# Work task:
Please retype only the lines below that run from the one containing "Task: Collapse the Attendee List section" through the last line, both included, without altering a word.

# Data under study:
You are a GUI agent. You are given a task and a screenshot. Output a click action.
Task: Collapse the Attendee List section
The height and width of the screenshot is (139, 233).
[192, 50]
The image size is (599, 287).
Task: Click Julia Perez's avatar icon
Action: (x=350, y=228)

# Answer to this task:
Task: Collapse the Attendee List section
The height and width of the screenshot is (139, 233).
[192, 50]
The image size is (599, 287).
Task: Click Julia Perez's avatar icon
Action: (x=350, y=228)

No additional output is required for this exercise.